The library at Ninth and Greene streets opened in December 1960. It will move later this year to a new building near Telfair Street and James Brown Boulevard.

In the past 50 years, a lot has changed, said Gary Swint, the director of the East Central Georgia Regional Library system, which also serves Burke, Columbia, Lincoln and Warren counties.

"The biggest change, of course, has been computers," Mr. Swint said. He said computers started to really become a part of the library system in the 1980s.

Though computer usage accounts for nearly 30 percent of the library's traffic, most people still come for books and print reference materials.

The downtown library lends out more than 600,000 book titles every year. Estimating that each book is worth about $25, Mr. Swint said the library gives the community about $15 million worth of book services.

"There's a lot of talk about electronic books and the Kindle machine, but I don't ever think they will replace paper books," he said.

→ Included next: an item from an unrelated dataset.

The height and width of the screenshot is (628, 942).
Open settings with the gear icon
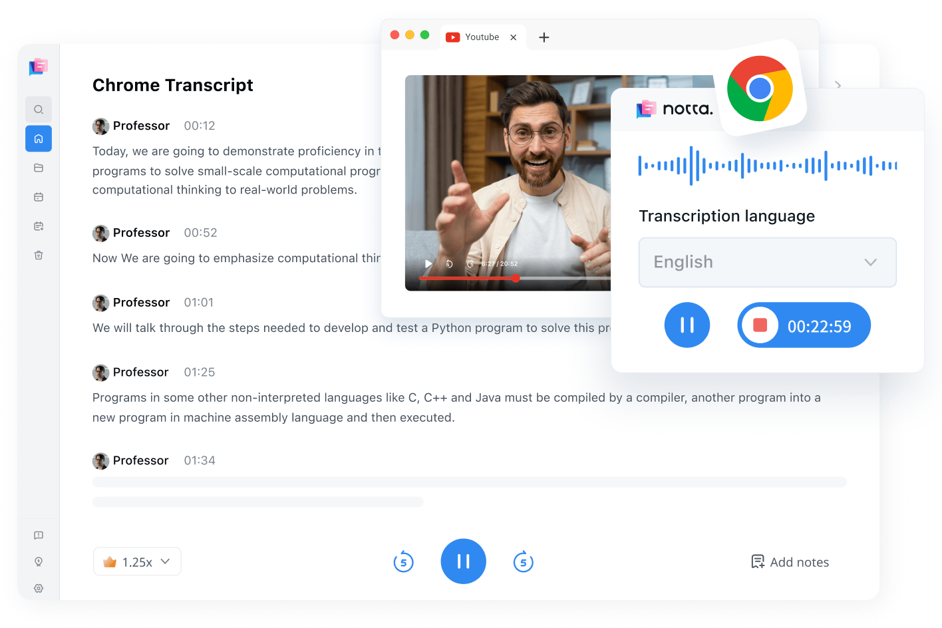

Mr. Swint said the library has electronic books available for people using Kindles and other e-book readers. The files are available through the library Web site, www.ecgrl.org.

What do the next 50 years hold? Mr. Swint hopes that the library staff can encourage more people to read for pleasure. The easiest way to do this, he believes, is to encourage children to read for fun.

"We try to make children actually want to read, not just because they have to," he said.

For more information about the library system, to learn about upcoming events or to find other branches, visit www.ecgrl.org.

Reach Gracie Shepherd at (706) 724-0851 or t.gracie.shepherd@augustachronicle.com.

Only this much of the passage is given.